Content starts

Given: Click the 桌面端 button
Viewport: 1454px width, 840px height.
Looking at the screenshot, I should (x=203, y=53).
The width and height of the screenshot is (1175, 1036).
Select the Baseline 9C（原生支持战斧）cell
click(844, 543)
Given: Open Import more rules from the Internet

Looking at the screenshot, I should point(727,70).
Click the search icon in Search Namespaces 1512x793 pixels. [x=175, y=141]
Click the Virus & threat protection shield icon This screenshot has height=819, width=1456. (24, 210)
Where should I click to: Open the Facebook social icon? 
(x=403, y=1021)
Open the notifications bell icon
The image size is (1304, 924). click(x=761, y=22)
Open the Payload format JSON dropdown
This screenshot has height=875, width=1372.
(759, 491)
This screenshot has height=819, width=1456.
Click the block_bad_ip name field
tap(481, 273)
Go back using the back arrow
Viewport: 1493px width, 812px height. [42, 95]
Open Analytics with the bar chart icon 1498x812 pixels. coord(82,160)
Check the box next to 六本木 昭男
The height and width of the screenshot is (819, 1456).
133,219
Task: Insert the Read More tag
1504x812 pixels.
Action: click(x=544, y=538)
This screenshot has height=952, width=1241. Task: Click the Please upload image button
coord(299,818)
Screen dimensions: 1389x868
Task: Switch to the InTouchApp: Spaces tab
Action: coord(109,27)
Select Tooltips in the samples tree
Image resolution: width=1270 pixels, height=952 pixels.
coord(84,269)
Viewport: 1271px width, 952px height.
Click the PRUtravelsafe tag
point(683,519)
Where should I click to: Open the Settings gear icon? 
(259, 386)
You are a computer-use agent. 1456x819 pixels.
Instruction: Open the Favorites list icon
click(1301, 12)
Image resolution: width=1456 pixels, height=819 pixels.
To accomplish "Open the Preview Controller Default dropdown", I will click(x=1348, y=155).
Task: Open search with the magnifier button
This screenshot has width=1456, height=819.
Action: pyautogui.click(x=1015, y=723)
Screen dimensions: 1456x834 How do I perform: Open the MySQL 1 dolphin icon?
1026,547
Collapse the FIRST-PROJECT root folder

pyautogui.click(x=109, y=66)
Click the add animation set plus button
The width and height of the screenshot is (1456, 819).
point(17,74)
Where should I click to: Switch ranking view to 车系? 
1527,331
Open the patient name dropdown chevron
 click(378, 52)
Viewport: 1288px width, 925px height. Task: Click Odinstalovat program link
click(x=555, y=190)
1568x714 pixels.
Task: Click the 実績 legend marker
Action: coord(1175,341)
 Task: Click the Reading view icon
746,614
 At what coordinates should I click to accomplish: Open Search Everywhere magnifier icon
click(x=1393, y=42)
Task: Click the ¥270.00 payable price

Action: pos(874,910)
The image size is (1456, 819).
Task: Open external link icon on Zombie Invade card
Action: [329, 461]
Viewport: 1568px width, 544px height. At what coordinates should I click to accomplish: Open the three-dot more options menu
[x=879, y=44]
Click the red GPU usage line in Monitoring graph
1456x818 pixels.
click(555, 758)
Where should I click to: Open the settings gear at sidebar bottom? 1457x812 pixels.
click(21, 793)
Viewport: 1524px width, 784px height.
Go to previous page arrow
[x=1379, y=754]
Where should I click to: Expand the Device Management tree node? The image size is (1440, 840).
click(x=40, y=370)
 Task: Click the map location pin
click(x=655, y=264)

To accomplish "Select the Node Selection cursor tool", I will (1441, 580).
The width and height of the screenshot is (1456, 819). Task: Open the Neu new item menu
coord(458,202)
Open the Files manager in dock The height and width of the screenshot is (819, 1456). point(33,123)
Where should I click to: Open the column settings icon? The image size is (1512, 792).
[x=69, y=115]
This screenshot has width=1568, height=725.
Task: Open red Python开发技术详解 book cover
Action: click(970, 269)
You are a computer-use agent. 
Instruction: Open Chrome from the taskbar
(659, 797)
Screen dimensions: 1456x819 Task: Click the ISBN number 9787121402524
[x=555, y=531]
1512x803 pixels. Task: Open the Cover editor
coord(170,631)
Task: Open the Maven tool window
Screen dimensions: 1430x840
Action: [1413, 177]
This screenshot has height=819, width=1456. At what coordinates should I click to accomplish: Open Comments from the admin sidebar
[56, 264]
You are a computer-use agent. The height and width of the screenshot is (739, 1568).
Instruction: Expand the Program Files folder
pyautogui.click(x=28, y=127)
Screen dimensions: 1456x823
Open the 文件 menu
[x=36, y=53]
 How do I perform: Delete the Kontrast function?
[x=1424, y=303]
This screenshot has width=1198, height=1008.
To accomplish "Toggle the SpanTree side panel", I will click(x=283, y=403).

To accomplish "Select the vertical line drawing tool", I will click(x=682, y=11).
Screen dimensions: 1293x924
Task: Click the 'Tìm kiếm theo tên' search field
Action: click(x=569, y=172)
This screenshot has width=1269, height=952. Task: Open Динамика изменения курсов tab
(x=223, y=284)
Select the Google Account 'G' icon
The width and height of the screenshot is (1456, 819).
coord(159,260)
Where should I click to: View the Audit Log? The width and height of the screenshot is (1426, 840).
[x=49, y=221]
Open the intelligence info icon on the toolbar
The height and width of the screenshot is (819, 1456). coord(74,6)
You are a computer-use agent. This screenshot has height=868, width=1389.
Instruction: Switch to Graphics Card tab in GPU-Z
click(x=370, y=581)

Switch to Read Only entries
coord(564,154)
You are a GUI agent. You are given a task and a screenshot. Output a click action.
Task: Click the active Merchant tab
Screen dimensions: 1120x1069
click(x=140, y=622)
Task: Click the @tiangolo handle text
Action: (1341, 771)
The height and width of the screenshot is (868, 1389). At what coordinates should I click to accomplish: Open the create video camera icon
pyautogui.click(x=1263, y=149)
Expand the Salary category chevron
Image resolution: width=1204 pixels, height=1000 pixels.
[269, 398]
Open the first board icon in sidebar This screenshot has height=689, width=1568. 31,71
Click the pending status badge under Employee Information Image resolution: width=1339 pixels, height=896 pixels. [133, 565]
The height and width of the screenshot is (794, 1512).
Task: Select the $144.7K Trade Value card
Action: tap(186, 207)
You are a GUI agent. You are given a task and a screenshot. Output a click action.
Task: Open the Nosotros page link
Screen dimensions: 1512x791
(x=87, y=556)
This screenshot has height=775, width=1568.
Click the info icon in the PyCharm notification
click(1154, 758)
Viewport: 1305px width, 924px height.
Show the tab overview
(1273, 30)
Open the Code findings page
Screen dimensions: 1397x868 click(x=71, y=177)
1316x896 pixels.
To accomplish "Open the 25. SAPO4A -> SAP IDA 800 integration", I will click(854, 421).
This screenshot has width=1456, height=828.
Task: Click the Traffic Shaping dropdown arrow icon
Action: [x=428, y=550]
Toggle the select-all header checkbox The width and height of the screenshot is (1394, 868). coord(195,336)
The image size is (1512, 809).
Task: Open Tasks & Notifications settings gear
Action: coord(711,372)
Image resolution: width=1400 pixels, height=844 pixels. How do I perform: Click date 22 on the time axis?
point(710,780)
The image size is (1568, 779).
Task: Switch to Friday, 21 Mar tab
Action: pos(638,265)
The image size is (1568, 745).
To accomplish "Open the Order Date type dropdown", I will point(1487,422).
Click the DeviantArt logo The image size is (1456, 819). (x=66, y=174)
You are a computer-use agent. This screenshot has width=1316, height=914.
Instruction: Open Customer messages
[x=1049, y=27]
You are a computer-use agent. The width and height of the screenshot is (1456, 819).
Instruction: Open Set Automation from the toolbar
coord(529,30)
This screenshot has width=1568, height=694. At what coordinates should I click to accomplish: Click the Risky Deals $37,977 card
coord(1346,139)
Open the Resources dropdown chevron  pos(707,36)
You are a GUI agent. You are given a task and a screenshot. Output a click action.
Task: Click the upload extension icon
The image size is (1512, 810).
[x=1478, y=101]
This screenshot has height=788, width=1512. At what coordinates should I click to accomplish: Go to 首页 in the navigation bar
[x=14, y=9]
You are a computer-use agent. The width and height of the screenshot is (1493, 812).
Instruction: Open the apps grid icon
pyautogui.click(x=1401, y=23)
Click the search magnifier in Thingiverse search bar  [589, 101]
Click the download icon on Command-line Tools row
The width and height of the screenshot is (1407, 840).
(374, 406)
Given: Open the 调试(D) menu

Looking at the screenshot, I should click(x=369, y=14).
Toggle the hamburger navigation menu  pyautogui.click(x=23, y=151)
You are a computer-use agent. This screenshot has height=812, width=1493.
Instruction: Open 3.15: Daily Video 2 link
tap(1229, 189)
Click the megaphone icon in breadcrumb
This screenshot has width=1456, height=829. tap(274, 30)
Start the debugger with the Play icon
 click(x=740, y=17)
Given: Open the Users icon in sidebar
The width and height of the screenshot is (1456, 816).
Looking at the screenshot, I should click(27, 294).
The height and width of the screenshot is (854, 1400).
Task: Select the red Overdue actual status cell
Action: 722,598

Content ends

ASSIGNED TASK
Restate word for word only the lines above from the line containing "Go back using the back arrow" to the line containing "Image resolution: width=1456", both of them included.

RESPONSE TO THIS TASK
Go back using the back arrow
Viewport: 1493px width, 812px height. [42, 95]
Open Analytics with the bar chart icon 1498x812 pixels. coord(82,160)
Check the box next to 六本木 昭男
The height and width of the screenshot is (819, 1456).
133,219
Task: Insert the Read More tag
1504x812 pixels.
Action: click(x=544, y=538)
This screenshot has height=952, width=1241. Task: Click the Please upload image button
coord(299,818)
Screen dimensions: 1389x868
Task: Switch to the InTouchApp: Spaces tab
Action: coord(109,27)
Select Tooltips in the samples tree
Image resolution: width=1270 pixels, height=952 pixels.
coord(84,269)
Viewport: 1271px width, 952px height.
Click the PRUtravelsafe tag
point(683,519)
Where should I click to: Open the Settings gear icon? 
(259, 386)
You are a computer-use agent. 1456x819 pixels.
Instruction: Open the Favorites list icon
click(1301, 12)
Image resolution: width=1456 pixels, height=819 pixels.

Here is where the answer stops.